Resolving the Syrian conflict

Mon, Feb 4, 2013, 00:00

News that the leader of the Syrian opposition coalition, Mouaz al-Khatib, has met Russian and Iranian ministers and told them he is willing to engage with the Assad regime if it releases 160,000 political prisoners is a welcome indication that international action to bring the grisly fighting to an end can at last produce results. Until now the opposition has insisted that Assad should step down first, echoing its international supporters, which Russia and Iran reject. While this dreadful conflict must be settled internally, regional and world powers also have a definite role to play.

Syria’s internal war contains so many elements of those wider power struggles and socio-cultural cleavages that it is validly seen as a proxy confrontation to which neighbouring states are necessarily part of the solution. Turkish, Saudi Arabian, Qatari, Lebanese and Iranian involvements are similarly motivated by conflicting political, religious, economic and security concerns. Russian support for the Assad regime is now heavily qualified by embarrassment at its excesses and a realisation that they may have backed a loser.

United States and European calls for stronger United Nations sanctions and political engagement have stopped short of arming the opposition for fear of pushing Syrians to the brink of a sectarian and ideological war that would fragment Syrian society and destabilise the entire region. Israel’s air raids on Syrian military targets last week highlight these dangers.

Multilateral negotiations rather than direct international military intervention are the best hope of securing a successor state satisfactory to most Syrians. There is now a real opportunity to pursue them, using the diplomatic resources available to the UN-Arab League mediator, Lakhdar Brahimi.

His sense of urgency was reinforced by last week’s atrocities in Aleppo after which he told the Security Council that the Syrian civil war has reached “unprecedented levels of horror”.

The sheer exhaustion of the conflict and the absence of evidence that either side is near a definite victory reinforce his case.

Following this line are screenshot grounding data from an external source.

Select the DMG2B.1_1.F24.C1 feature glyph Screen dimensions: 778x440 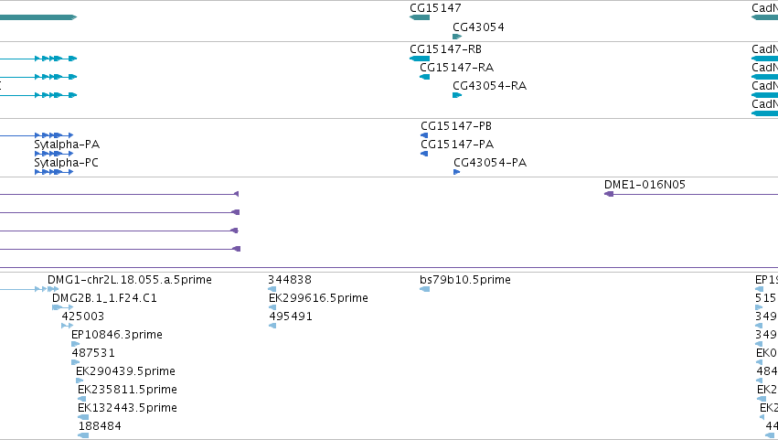[62, 307]
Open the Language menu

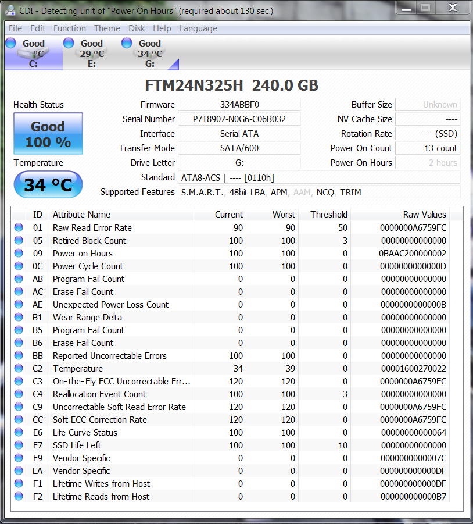click(x=198, y=28)
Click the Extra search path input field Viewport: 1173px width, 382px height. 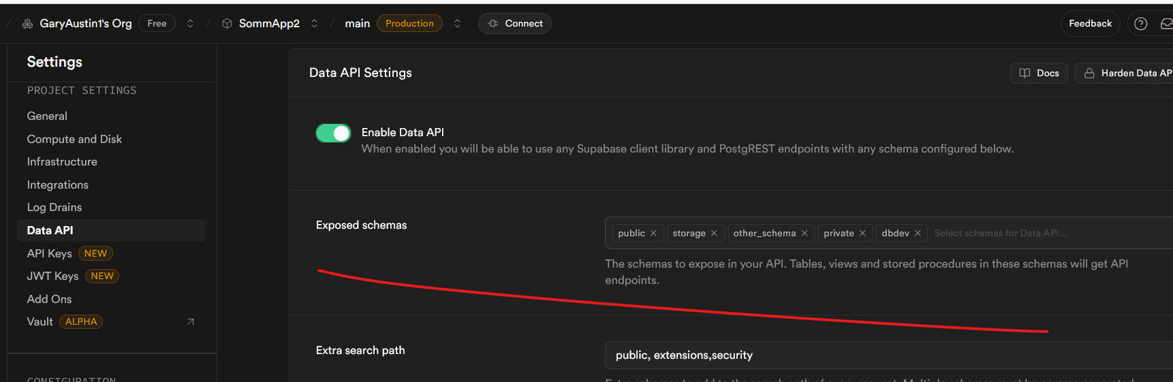pos(886,355)
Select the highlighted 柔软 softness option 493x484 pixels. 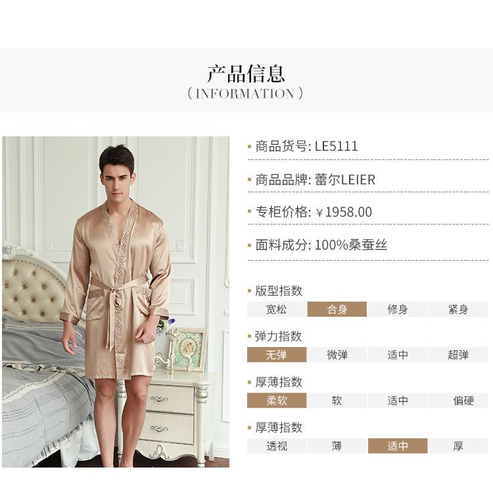click(276, 400)
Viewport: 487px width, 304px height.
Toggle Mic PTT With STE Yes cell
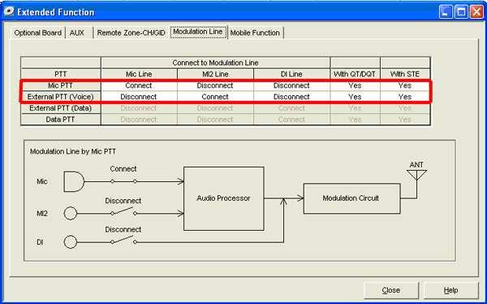pyautogui.click(x=405, y=85)
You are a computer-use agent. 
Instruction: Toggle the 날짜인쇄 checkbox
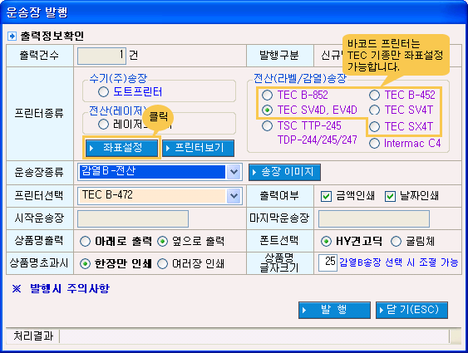pyautogui.click(x=390, y=196)
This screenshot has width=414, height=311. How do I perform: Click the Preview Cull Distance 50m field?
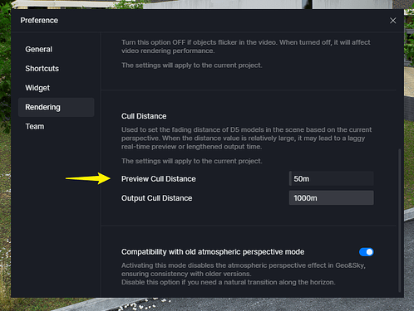[331, 178]
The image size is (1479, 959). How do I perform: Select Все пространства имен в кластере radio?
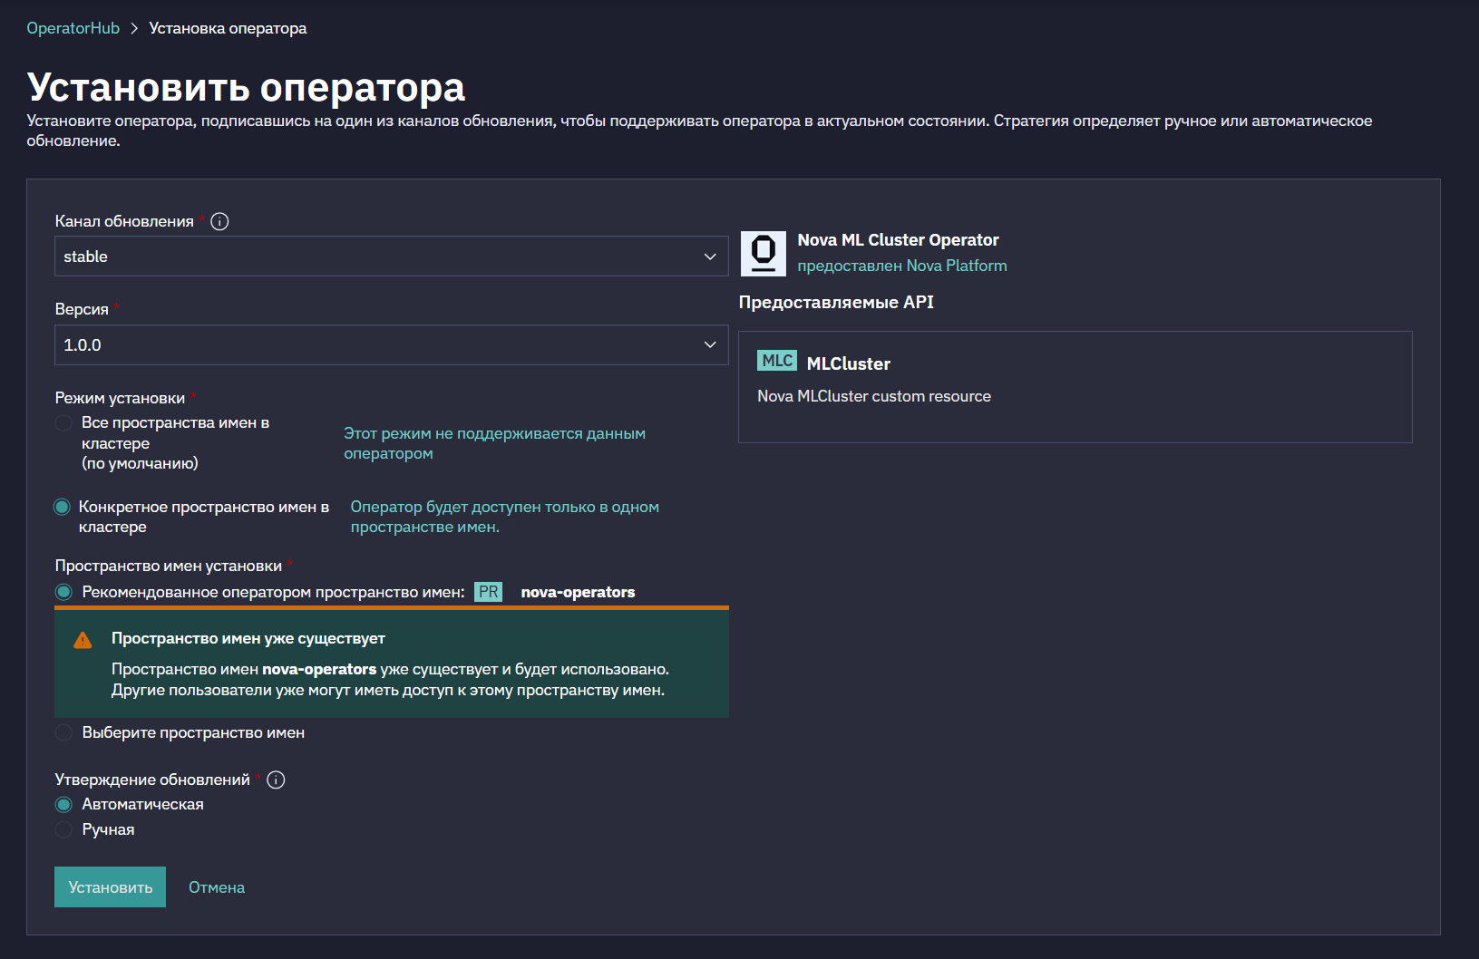(63, 422)
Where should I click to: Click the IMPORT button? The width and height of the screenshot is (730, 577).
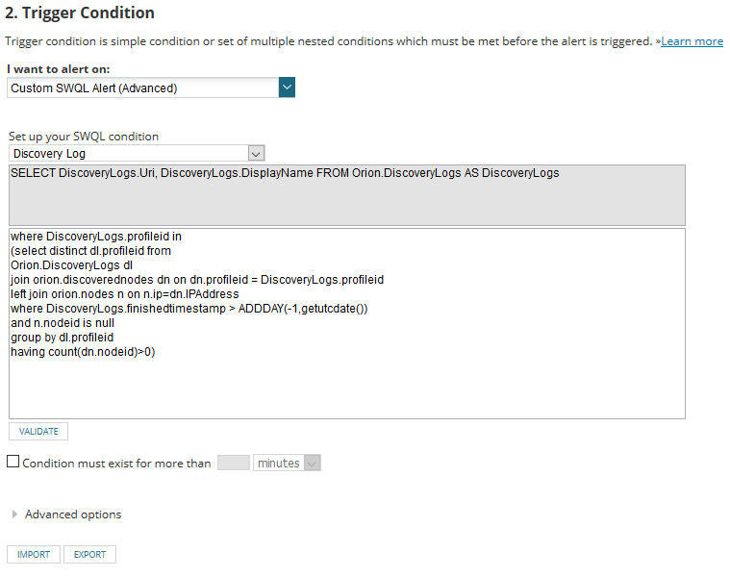[x=34, y=554]
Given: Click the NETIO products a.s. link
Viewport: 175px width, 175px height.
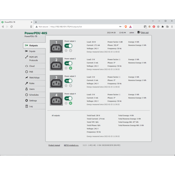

Increased international funding for the hundreds of thousands of refugees from the fighting now crowding camps in Turkey and Jordan is a hopeful sign of a similar willingness to respond to Mr Brahimi’s pleas for greater diplomatic activism in pursuit of a settlement. It must contain provisions for a ceasefire, direct negotiations and a political transition under the rule of law based on democratic consent.

If the entire region is not to be further destabilised these tasks demand a huge international effort as well as a strong commitment by Syrians to reconciliation.

Finding such solutions will certainly be costly, but as always with such deep-seated conflicts that has to be set against the even greater cost of failure.